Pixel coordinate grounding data
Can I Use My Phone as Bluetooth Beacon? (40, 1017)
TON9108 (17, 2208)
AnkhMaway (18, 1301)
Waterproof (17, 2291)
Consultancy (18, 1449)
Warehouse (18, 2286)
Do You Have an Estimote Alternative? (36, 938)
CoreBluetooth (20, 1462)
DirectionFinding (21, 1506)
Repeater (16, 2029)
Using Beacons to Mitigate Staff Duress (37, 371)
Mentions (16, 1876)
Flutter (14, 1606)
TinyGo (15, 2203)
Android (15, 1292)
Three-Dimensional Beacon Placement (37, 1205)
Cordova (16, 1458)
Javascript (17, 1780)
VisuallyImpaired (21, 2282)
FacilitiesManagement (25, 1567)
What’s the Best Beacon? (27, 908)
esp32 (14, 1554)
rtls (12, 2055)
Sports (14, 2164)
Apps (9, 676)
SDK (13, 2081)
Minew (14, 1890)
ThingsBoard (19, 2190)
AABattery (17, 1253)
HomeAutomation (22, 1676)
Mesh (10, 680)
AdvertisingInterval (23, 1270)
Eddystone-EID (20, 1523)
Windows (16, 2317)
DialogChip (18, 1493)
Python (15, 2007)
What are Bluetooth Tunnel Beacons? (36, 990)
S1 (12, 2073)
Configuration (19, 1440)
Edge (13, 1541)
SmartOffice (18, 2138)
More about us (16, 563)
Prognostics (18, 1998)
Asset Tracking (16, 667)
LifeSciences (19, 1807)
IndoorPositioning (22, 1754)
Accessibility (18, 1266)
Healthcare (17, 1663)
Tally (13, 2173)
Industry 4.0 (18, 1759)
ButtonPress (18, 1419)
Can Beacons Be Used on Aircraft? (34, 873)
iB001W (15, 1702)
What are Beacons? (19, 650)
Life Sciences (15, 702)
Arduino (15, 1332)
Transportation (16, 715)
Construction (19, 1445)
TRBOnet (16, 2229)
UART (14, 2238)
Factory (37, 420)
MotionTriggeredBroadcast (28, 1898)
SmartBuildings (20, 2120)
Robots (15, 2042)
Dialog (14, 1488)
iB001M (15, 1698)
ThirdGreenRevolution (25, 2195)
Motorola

Exercise instructions –
Search the entries for the line holding "SmartOffice (18, 2138)". Return that line and the ones after it through the last, exactly.

Task result –
SmartOffice (18, 2138)
More about us (16, 563)
Prognostics (18, 1998)
Asset Tracking (16, 667)
LifeSciences (19, 1807)
IndoorPositioning (22, 1754)
Accessibility (18, 1266)
Healthcare (17, 1663)
Tally (13, 2173)
Industry 4.0 (18, 1759)
ButtonPress (18, 1419)
Can Beacons Be Used on Aircraft? (34, 873)
iB001W (15, 1702)
What are Beacons? (19, 650)
Life Sciences (15, 702)
Arduino (15, 1332)
Transportation (16, 715)
Construction (19, 1445)
TRBOnet (16, 2229)
UART (14, 2238)
Factory (37, 420)
MotionTriggeredBroadcast (28, 1898)
SmartBuildings (20, 2120)
Robots (15, 2042)
Dialog (14, 1488)
iB001M (15, 1698)
ThirdGreenRevolution (25, 2195)
Motorola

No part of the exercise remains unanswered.